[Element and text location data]
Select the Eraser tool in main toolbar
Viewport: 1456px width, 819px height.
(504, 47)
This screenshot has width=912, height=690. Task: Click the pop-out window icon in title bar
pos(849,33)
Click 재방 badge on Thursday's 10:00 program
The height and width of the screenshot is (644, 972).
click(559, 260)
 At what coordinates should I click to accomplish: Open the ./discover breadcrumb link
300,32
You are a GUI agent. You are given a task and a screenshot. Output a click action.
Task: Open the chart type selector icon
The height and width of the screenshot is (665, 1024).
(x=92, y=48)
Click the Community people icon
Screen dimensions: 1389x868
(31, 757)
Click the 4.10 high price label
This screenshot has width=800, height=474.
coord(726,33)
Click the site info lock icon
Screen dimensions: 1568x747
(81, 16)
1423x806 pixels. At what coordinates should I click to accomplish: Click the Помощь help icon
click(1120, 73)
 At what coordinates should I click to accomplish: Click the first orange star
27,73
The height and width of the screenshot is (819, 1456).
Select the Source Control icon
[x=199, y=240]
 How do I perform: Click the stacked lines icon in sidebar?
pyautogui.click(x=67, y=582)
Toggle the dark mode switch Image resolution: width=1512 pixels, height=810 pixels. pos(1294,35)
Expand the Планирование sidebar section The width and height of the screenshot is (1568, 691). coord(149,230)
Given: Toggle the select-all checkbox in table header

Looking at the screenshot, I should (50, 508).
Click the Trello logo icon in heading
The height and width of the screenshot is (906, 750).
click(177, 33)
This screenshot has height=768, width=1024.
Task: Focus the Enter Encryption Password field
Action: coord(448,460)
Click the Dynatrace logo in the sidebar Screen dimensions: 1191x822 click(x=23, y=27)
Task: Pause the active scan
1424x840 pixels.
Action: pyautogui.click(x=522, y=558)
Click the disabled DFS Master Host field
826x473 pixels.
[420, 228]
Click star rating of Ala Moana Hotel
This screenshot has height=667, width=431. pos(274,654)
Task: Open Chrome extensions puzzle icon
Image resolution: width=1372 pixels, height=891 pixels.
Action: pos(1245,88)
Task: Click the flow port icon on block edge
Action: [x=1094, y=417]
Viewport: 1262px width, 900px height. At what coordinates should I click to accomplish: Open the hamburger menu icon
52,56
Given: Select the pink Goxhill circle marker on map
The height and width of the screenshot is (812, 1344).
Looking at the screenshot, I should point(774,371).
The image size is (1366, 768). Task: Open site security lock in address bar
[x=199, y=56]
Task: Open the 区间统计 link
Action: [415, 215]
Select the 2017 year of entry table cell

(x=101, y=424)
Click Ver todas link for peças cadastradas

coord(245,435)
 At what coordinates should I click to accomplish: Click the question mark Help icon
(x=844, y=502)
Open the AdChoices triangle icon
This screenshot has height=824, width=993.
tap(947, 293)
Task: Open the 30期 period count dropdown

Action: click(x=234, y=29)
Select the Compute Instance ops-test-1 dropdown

Written exercise →
Copy out every one of the lines above, unchanged.

Answer to the task →
Select the Eraser tool in main toolbar
Viewport: 1456px width, 819px height.
(504, 47)
This screenshot has width=912, height=690. Task: Click the pop-out window icon in title bar
pos(849,33)
Click 재방 badge on Thursday's 10:00 program
The height and width of the screenshot is (644, 972).
click(559, 260)
 At what coordinates should I click to accomplish: Open the ./discover breadcrumb link
300,32
You are a GUI agent. You are given a task and a screenshot. Output a click action.
Task: Open the chart type selector icon
The height and width of the screenshot is (665, 1024).
(x=92, y=48)
Click the Community people icon
Screen dimensions: 1389x868
(31, 757)
Click the 4.10 high price label
This screenshot has width=800, height=474.
coord(726,33)
Click the site info lock icon
Screen dimensions: 1568x747
(81, 16)
1423x806 pixels. At what coordinates should I click to accomplish: Click the Помощь help icon
click(1120, 73)
 At what coordinates should I click to accomplish: Click the first orange star
27,73
The height and width of the screenshot is (819, 1456).
Select the Source Control icon
[x=199, y=240]
 How do I perform: Click the stacked lines icon in sidebar?
pyautogui.click(x=67, y=582)
Toggle the dark mode switch Image resolution: width=1512 pixels, height=810 pixels. pos(1294,35)
Expand the Планирование sidebar section The width and height of the screenshot is (1568, 691). coord(149,230)
Given: Toggle the select-all checkbox in table header

Looking at the screenshot, I should (50, 508).
Click the Trello logo icon in heading
The height and width of the screenshot is (906, 750).
click(177, 33)
This screenshot has height=768, width=1024.
Task: Focus the Enter Encryption Password field
Action: coord(448,460)
Click the Dynatrace logo in the sidebar Screen dimensions: 1191x822 click(x=23, y=27)
Task: Pause the active scan
1424x840 pixels.
Action: pyautogui.click(x=522, y=558)
Click the disabled DFS Master Host field
826x473 pixels.
[420, 228]
Click star rating of Ala Moana Hotel
This screenshot has height=667, width=431. pos(274,654)
Task: Open Chrome extensions puzzle icon
Image resolution: width=1372 pixels, height=891 pixels.
Action: pos(1245,88)
Task: Click the flow port icon on block edge
Action: [x=1094, y=417]
Viewport: 1262px width, 900px height. At what coordinates should I click to accomplish: Open the hamburger menu icon
52,56
Given: Select the pink Goxhill circle marker on map
The height and width of the screenshot is (812, 1344).
Looking at the screenshot, I should point(774,371).
The image size is (1366, 768). Task: Open site security lock in address bar
[x=199, y=56]
Task: Open the 区间统计 link
Action: [415, 215]
Select the 2017 year of entry table cell

(x=101, y=424)
Click Ver todas link for peças cadastradas

coord(245,435)
 At what coordinates should I click to accomplish: Click the question mark Help icon
(x=844, y=502)
Open the AdChoices triangle icon
This screenshot has height=824, width=993.
tap(947, 293)
Task: Open the 30期 period count dropdown

Action: click(x=234, y=29)
Select the Compute Instance ops-test-1 dropdown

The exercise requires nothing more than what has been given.